# Issues with rtorrentd starting

## macotine

Just recently setup my Gentoo box and was going to use rtorrent + rutorrent as a torrenting solution however I seem to be running into some strange issues with rtorrent.

When I first emerged it I ran it as root to check it out and see how it worked, and it worked fine there, but then I read that the recommended practice is to run it under a non-root user so I created a user named rtorrentd, stopped rtorrent and moved my .rtorrent.rc file to the new user's directory. Then I edited my /etc/conf.d/rtorrentd file to specify the new user and then tried to restart the daemon. It restarted without displaying any errors but does not attach to any screen for me to access. If I try and restart the daemon it outputs the following:

```
 * Stopping rtorrent ...

 * start-stop-daemon: no matching processes found                                                                     [ ok ]

 * Starting rtorrent ...                                                                                                                [ ok ]
```

And still has no screen session to attach to. There's also no rtorrent process anywhere on my machine and switching the execution back to starting under root did not help either, it exhibits the same behavior.

Can anyone help me or at least offer some suggestions on where to start trying to troubleshoot these issues.

----------

## mbjr

Not sure if this helps (feel free to tell me that it didn't  :Wink: )

I gave up on running rtorrentd as a daemon back a while ago, using the following instead:

```
#su -c "screen -sDm rtorrent rtorrent" myuser
```

No trouble from this point on  :Wink: 

----------

## akadaedalus

Reviving this thread because it came up in google searches and wasn't any help.

I ran into this issue, rewriting the init script a bajillion times, thinking something must have changed in any of GNU Screen, rtorrent, and start-stop-daemon.

The embarrassing reality was that rtorrent was simply misconfigured for daemonizing.  In .rtorrent.rc I had relative path names because the example path name was like the following:

```

# Default session directory.

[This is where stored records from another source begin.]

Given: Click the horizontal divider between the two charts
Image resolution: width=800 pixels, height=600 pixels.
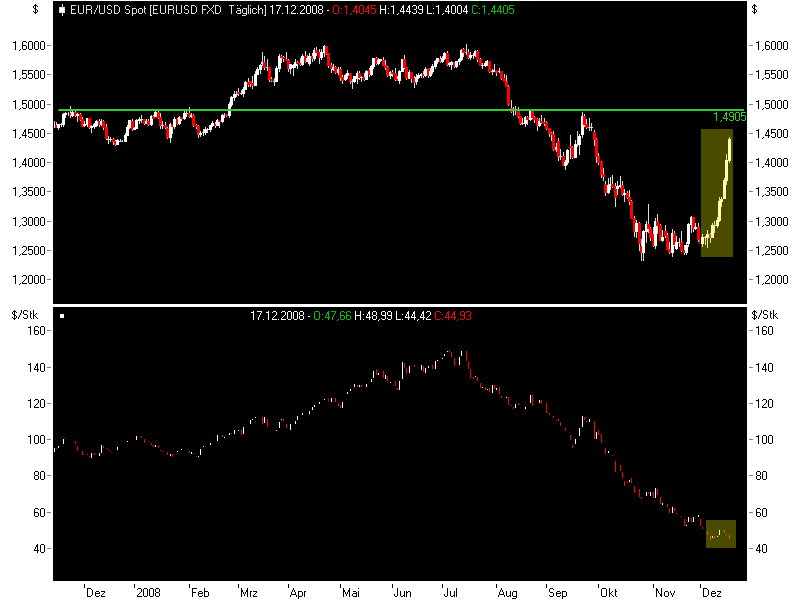Looking at the screenshot, I should [400, 304].
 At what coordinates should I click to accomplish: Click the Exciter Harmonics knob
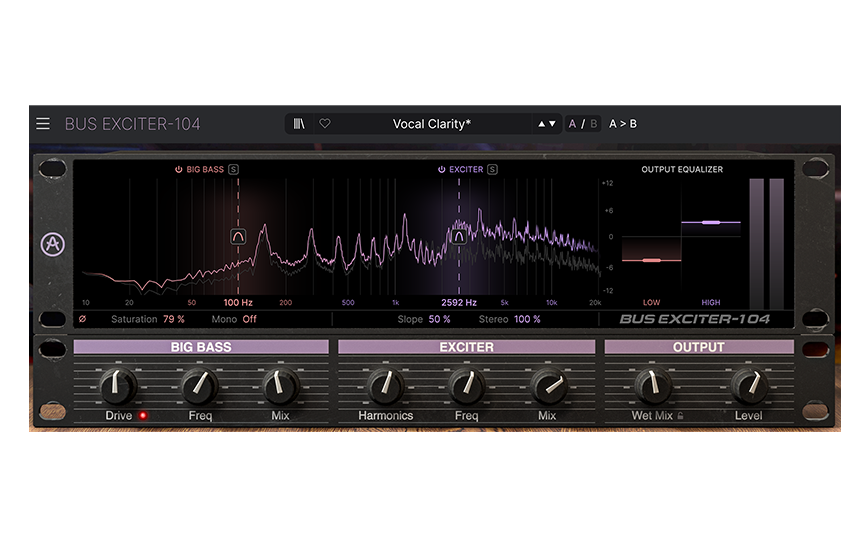click(385, 385)
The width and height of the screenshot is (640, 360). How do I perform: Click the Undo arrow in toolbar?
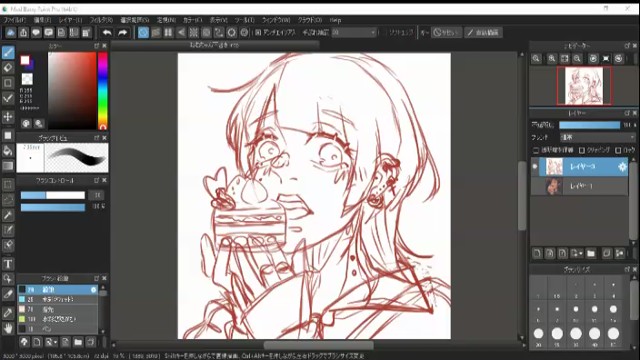point(107,33)
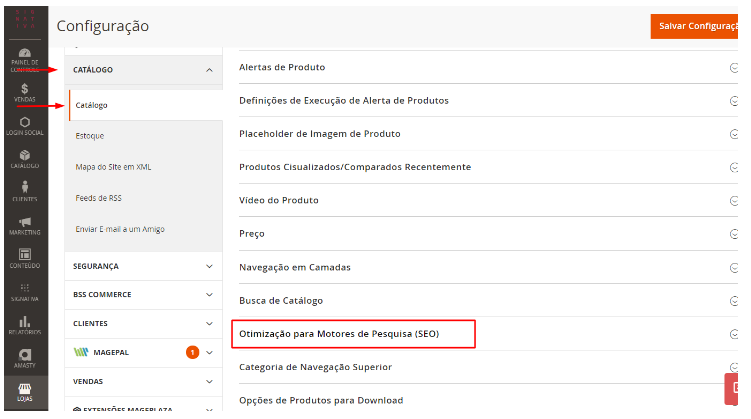Open the Catálogo box icon in admin sidebar
The image size is (751, 419).
(24, 160)
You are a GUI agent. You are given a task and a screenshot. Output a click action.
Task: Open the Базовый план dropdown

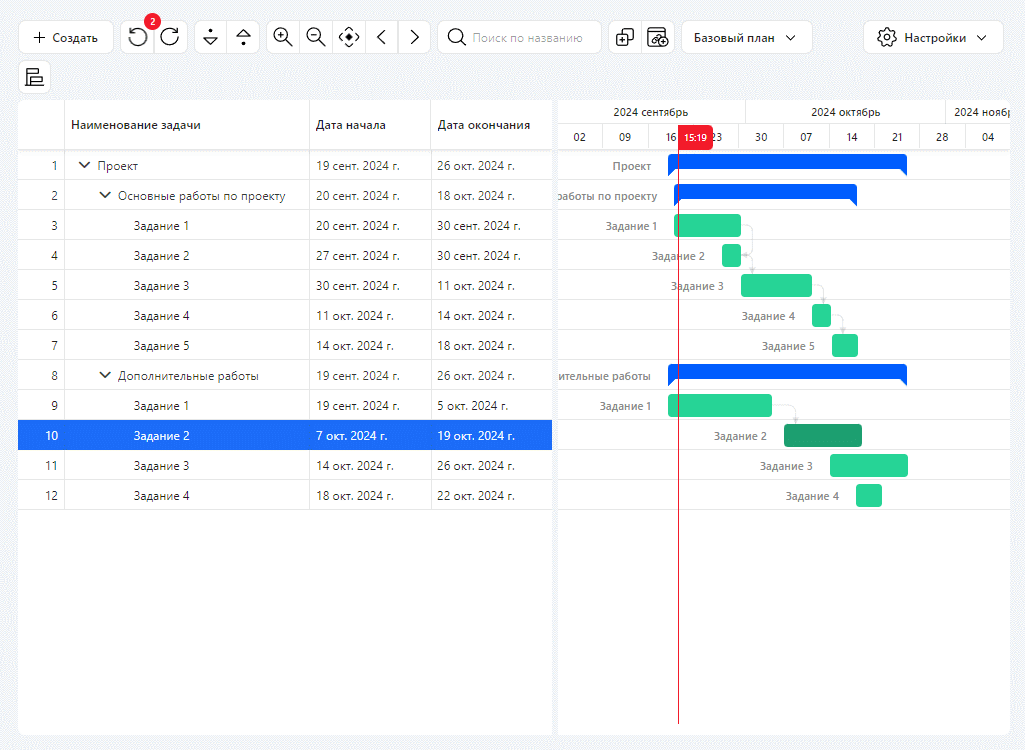pos(747,37)
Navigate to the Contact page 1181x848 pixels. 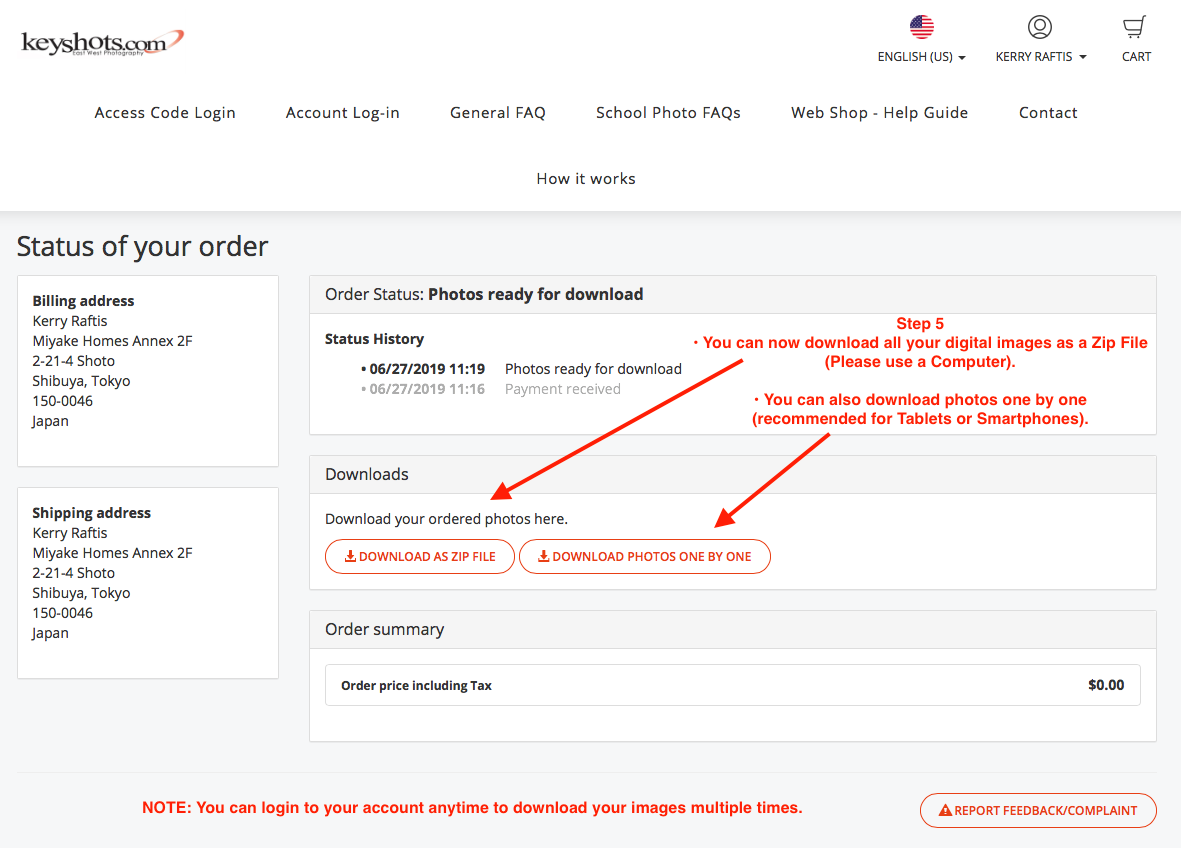1048,113
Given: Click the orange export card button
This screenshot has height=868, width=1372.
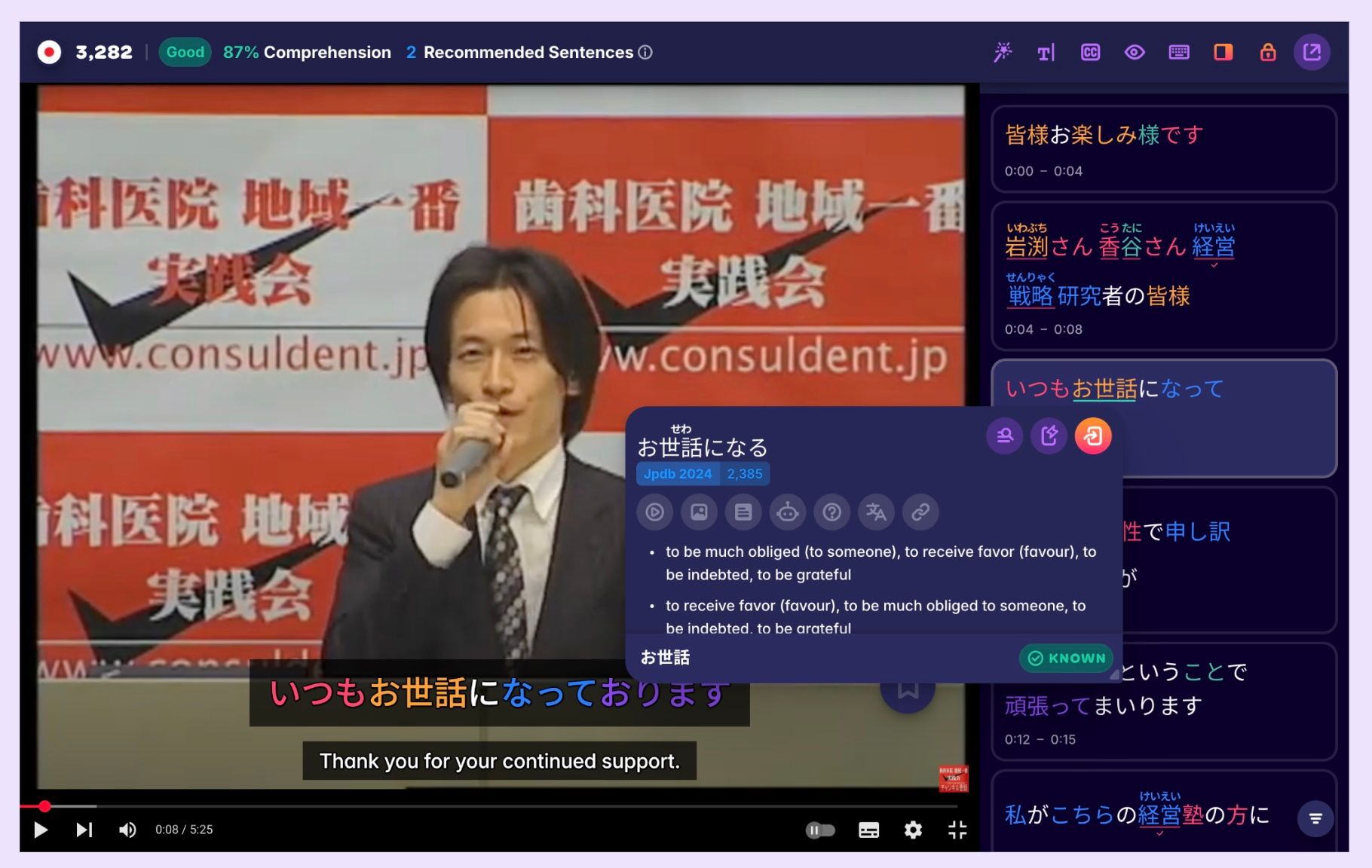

Make sure you don't run multiple instance

# of rtorrent using the same session directory. Perhaps using a

# relative path?

#session = ./session

```

rtorrent chokes because the working directory is not the home directory, and it could not find ~/session.

The cleanest fix for me was to change ./session to ~/session in rtorrent.rc.  I was able to use the init script after that.  I sure wish I didn't spend three hours trying to track this down.

----------